]> git.baikalelectronics.ru Git - kernel.git/commitdiff
KVM: x86: fix MSR_IA32_TSC read for nested migration
authorMaxim Levitsky <mlevitsk@redhat.com>
Mon, 21 Sep 2020 10:38:05 +0000 (13:38 +0300)
committerPaolo Bonzini <pbonzini@redhat.com>
Thu, 24 Sep 2020 17:35:07 +0000 (13:35 -0400)
MSR reads/writes should always access the L1 state, since the (nested)
hypervisor should intercept all the msrs it wants to adjust, and these
that it doesn't should be read by the guest as if the host had read it.

However IA32_TSC is an exception. Even when not intercepted, guest still
reads the value + TSC offset.
The write however does not take any TSC offset into account.

This is documented in Intel's SDM and seems also to happen on AMD as well.

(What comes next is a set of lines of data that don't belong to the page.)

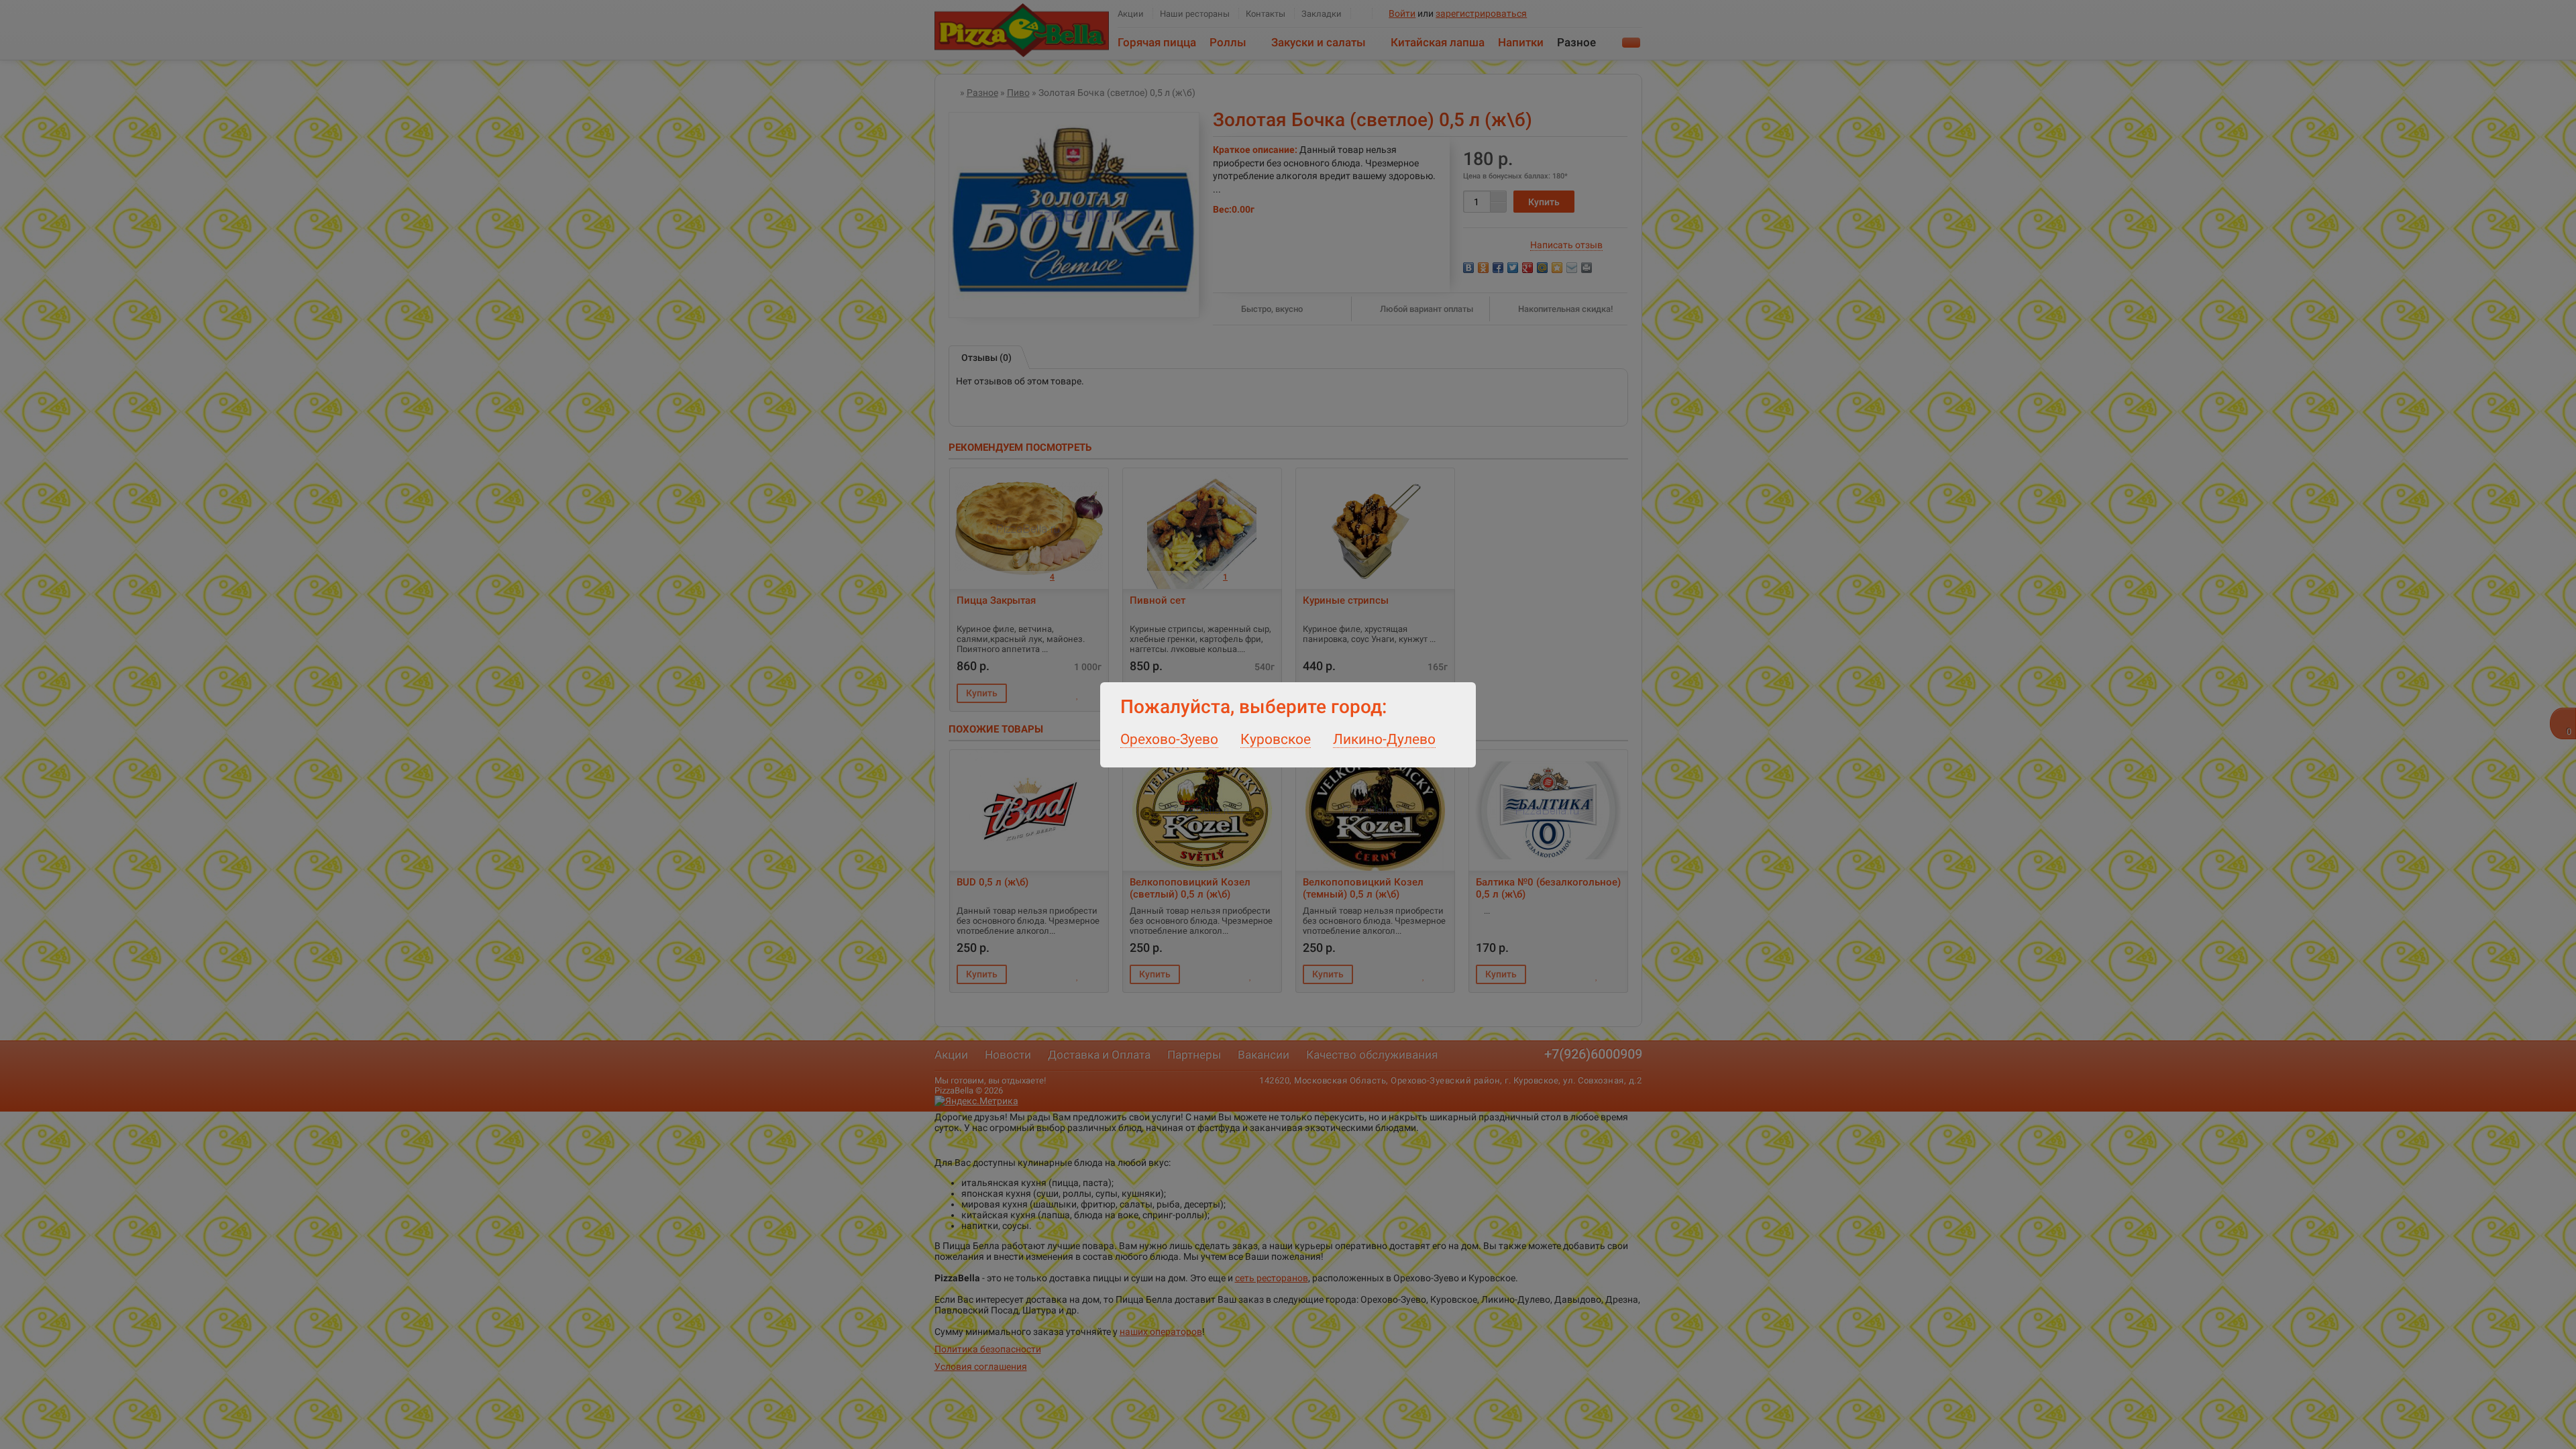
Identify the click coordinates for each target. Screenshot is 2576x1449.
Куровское (1275, 739)
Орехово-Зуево (1169, 739)
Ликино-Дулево (1384, 739)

This creates a problem when userspace wants to read the IA32_TSC value and then
write it. (e.g for migration)

In this case it reads L2 value but write is interpreted as an L1 value.
To fix this make the userspace initiated reads of IA32_TSC return L1 value
as well.

Huge thanks to Dave Gilbert for helping me understand this very confusing
semantic of MSR writes.

Signed-off-by: Maxim Levitsky <mlevitsk@redhat.com>
Message-Id: <20200921103805.9102-2-mlevitsk@redhat.com>
Signed-off-by: Paolo Bonzini <pbonzini@redhat.com>
arch/x86/kvm/x86.c

index 67362607e396d7704e9cf01b9c95f352f59a47f3..e3fe1d126cc3547f6420120c71059c3748da7b31 100644 (file)
@@ -3224,9 +3224,22 @@ int kvm_get_msr_common(struct kvm_vcpu *vcpu, struct msr_data *msr_info)
        case MSR_IA32_POWER_CTL:
                msr_info->data = vcpu->arch.msr_ia32_power_ctl;
                break;
-       case MSR_IA32_TSC:
-               msr_info->data = kvm_scale_tsc(vcpu, rdtsc()) + vcpu->arch.tsc_offset;
+       case MSR_IA32_TSC: {
+               /*
+                * Intel SDM states that MSR_IA32_TSC read adds the TSC offset
+                * even when not intercepted. AMD manual doesn't explicitly
+                * state this but appears to behave the same.
+                *
+                * On userspace reads and writes, however, we unconditionally
+                * operate L1's TSC value to ensure backwards-compatible
+                * behavior for migration.
+                */
+               u64 tsc_offset = msr_info->host_initiated ? vcpu->arch.l1_tsc_offset :
+                                                           vcpu->arch.tsc_offset;
+
+               msr_info->data = kvm_scale_tsc(vcpu, rdtsc()) + tsc_offset;
                break;
+       }
        case MSR_MTRRcap:
        case 0x200 ... 0x2ff:
                return kvm_mtrr_get_msr(vcpu, msr_info->index, &msr_info->data);